The implementation of the above signature. It takes two parameters, as expected, as c and f. We expect it to return a function, and here it is:

```n => c(n) ? Loop(c,f) (f (n)) : n;
```

I can imagine the Loop(c,f) (f (n)) part is throwing you the most. The result of calling Loop is a function that accepts an integer and returns an integer. n is an integer, and f is a function that takes an integer and returns an integer. In the terms of w it increments that integer by 2. So, given an n of 2, as in the first example, you would pass the result of f(n), 2 + 2, as a new n. So long as c(n) resolves true, you will continue to iterate, with n increasing by 2 each time until greater than or equal to 10.

## 其他推荐答案

"I understand that this function is returning the Loop when c(n) evaluates to true, but I don't understand how Loop(c,f) (f(n)) evaluates" - the function doesn't return Loop. The function is Loop and it returns a Func<int, int>.

So, Loop is a function that takes two functions as input and returns a third function. It has the signature Func<Func<int , bool>, Func<int , int>, Func<int , int>> which show this.

Now, Loop = null in the first line so that the when Loop is actually defined on the second line it can recursively call itself.
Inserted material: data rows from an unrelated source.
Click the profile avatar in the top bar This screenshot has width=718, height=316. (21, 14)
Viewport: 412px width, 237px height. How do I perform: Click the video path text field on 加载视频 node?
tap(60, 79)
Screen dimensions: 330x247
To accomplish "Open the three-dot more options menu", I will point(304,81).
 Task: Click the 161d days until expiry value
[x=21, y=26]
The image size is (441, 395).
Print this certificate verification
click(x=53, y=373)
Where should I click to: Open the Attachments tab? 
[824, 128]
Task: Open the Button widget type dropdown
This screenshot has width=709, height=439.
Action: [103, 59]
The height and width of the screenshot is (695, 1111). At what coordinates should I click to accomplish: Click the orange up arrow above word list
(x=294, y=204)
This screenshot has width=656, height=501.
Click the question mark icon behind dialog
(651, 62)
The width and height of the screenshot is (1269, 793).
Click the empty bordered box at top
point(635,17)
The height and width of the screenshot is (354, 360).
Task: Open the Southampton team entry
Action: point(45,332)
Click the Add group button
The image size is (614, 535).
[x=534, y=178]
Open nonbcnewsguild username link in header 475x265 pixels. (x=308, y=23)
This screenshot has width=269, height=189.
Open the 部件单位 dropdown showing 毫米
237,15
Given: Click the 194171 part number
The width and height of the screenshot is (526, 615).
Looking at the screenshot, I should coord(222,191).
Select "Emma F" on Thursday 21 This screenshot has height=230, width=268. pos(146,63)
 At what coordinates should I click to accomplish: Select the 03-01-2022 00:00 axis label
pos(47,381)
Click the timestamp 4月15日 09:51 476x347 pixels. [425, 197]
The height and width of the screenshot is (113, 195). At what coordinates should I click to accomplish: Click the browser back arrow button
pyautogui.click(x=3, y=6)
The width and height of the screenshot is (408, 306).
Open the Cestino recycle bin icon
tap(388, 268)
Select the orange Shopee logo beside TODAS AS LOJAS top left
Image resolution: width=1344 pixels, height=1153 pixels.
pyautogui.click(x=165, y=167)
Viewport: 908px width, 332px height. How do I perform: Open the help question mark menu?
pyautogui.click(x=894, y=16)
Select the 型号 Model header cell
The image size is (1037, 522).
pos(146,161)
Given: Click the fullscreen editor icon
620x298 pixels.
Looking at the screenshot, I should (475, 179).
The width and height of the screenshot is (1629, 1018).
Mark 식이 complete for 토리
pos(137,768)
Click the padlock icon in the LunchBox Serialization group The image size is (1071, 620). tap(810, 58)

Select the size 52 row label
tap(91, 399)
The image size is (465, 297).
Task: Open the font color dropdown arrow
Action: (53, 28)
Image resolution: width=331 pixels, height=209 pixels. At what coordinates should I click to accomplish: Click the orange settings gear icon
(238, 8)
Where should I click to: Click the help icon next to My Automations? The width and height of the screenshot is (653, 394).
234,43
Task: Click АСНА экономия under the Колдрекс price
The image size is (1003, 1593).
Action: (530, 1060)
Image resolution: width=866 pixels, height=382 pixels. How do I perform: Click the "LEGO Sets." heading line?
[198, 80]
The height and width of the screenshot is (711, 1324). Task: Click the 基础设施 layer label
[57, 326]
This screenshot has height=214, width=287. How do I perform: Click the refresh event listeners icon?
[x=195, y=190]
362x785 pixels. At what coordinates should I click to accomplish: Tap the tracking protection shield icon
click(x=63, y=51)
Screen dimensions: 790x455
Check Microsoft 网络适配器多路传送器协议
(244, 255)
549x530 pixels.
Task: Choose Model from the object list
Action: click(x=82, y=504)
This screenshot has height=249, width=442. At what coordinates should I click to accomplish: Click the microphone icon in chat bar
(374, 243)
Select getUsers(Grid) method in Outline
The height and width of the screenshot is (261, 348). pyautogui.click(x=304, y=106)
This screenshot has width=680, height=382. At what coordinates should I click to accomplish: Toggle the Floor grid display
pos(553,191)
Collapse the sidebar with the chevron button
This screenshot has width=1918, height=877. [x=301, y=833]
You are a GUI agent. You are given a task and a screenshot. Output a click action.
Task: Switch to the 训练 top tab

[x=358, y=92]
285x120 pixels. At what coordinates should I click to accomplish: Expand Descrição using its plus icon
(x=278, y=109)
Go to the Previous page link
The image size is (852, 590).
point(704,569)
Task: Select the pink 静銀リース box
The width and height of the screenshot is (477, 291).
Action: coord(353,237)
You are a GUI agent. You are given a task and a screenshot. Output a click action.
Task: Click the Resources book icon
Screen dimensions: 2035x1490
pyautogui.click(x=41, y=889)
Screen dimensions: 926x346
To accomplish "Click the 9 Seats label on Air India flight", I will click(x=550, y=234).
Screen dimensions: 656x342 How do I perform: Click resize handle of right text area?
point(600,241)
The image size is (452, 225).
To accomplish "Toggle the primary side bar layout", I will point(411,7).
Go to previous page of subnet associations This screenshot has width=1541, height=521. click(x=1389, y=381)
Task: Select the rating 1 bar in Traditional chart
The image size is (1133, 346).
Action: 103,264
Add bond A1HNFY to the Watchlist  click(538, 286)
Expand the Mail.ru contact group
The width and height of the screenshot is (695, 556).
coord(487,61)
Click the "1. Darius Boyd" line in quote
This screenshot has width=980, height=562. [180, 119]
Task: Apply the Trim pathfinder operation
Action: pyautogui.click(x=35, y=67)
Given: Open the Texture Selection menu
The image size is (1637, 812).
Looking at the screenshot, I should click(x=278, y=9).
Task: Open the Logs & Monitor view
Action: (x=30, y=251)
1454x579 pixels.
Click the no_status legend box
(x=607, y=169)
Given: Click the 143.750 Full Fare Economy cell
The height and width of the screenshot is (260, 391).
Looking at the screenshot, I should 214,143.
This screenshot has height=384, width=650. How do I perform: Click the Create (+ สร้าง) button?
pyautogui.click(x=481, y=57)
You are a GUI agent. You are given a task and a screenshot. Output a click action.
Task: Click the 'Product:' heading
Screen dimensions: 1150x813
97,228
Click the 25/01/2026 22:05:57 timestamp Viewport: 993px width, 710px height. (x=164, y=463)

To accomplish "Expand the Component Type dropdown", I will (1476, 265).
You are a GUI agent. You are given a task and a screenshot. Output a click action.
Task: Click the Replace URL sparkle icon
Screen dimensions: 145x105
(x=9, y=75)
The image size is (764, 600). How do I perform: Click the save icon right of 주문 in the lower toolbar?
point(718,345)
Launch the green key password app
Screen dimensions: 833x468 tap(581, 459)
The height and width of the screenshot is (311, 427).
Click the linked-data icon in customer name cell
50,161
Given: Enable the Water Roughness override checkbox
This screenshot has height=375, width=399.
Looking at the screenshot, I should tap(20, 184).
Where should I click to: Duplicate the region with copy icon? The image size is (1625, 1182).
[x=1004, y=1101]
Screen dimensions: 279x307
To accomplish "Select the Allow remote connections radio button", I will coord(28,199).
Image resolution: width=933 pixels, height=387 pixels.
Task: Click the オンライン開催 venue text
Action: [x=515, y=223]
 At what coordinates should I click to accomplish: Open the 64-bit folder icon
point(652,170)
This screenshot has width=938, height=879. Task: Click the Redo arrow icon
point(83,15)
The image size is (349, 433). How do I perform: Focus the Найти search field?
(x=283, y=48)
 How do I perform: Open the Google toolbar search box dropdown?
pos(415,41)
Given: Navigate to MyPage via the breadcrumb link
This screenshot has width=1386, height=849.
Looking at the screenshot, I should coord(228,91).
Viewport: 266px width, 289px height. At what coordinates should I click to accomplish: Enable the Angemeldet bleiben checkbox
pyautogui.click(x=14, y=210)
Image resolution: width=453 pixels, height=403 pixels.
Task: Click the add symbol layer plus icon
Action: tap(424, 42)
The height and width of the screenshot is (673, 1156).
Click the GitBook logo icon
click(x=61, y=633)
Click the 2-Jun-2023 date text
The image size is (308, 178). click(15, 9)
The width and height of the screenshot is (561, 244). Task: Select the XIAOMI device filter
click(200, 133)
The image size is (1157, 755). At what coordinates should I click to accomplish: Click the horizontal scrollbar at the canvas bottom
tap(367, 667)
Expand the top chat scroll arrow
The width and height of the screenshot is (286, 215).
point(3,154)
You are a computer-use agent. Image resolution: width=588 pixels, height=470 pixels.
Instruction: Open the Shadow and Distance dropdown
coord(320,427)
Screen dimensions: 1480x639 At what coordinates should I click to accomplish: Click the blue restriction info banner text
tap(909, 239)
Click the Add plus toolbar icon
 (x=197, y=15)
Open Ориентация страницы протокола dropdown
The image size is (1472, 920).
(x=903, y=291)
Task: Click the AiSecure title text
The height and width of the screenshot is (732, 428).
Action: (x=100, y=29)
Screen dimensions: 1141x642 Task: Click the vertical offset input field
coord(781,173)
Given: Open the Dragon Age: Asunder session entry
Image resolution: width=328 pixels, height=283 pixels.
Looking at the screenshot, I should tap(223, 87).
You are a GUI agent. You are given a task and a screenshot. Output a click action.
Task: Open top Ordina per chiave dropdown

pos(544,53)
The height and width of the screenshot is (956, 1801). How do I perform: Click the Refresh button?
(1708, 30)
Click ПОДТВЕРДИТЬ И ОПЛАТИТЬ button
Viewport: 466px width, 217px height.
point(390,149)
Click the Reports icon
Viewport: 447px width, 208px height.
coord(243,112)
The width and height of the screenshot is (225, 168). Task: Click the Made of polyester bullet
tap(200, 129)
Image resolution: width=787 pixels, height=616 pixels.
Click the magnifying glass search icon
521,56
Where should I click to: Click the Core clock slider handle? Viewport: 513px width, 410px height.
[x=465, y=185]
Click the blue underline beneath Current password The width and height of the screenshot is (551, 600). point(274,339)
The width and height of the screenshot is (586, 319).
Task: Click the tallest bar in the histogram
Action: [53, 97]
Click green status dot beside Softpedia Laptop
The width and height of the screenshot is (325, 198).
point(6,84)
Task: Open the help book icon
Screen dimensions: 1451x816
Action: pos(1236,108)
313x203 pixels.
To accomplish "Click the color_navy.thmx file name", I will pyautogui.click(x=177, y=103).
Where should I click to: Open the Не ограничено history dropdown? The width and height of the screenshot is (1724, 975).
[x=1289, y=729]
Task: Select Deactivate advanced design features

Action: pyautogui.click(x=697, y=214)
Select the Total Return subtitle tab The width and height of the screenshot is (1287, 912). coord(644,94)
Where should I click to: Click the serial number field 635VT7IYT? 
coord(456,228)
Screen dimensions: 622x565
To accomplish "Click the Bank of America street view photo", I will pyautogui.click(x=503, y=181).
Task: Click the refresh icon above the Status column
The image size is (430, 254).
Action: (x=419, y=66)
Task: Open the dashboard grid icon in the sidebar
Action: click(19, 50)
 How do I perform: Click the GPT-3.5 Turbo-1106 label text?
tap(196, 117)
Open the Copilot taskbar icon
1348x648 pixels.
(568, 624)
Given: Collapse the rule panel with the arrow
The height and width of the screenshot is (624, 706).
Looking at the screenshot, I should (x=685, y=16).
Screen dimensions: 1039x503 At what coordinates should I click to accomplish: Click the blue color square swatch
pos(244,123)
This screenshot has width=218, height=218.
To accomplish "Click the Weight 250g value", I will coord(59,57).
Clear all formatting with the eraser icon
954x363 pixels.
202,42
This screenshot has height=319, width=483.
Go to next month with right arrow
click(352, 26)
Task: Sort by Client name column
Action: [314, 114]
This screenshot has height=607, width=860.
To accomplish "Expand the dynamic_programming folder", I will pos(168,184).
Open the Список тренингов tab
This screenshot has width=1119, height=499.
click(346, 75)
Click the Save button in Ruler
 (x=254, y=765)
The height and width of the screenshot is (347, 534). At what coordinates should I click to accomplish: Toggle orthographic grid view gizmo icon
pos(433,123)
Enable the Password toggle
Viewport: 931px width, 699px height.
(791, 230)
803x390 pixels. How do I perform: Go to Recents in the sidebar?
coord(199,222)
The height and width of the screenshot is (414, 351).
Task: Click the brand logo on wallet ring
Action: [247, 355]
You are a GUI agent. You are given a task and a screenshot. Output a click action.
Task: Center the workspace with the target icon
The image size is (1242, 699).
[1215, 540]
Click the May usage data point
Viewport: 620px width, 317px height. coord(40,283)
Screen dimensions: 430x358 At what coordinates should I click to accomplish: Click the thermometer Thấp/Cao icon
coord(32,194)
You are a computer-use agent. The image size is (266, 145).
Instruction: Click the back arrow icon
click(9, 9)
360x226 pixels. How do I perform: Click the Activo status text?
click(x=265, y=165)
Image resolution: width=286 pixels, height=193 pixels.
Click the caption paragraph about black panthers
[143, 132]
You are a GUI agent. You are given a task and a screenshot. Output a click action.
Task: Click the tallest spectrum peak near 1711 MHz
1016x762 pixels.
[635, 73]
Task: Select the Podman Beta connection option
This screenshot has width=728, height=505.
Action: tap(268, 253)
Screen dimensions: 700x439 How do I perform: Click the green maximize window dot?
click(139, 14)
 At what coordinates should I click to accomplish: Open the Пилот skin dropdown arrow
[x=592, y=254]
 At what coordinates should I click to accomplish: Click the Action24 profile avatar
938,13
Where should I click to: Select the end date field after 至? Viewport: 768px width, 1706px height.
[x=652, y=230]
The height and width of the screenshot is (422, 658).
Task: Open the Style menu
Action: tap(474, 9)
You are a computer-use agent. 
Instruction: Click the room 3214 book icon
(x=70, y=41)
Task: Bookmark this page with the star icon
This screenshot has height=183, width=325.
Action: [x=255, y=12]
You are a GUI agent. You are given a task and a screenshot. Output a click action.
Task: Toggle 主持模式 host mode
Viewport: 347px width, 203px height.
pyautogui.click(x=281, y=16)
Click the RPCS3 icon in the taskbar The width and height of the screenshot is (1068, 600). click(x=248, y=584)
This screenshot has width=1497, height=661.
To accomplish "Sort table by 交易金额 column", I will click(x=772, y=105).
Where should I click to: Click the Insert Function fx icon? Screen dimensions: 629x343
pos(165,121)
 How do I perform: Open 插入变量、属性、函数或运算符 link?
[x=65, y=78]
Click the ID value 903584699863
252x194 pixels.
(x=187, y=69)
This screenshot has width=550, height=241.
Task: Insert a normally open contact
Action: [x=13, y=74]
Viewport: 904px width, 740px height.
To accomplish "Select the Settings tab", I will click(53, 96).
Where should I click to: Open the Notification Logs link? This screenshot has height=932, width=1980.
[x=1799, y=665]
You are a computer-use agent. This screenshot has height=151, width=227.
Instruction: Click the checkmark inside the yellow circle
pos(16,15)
Then, Loop is basically a function that returns the function n => c(n) ? Loop(c, f)(f(n)) : n. That is Loop will return a function that, given an n in the future, will return Loop(c, f)(f(n)) when c(n) is true and n when it is false;

w is then the return function from Loop when with the parameters n => n < 10 & n => n + 2.

So, substituting those in to Loop you could define w like this:

```Func<int, int> w = null;
w = n => n < 10 ? w(n + 2) : n;
```

Now that can be re-written as this:

```int w(int n)
{
while (n < 10)
{
n += 2;
}
return n;
}
```

And hopefully that progression is easy to see.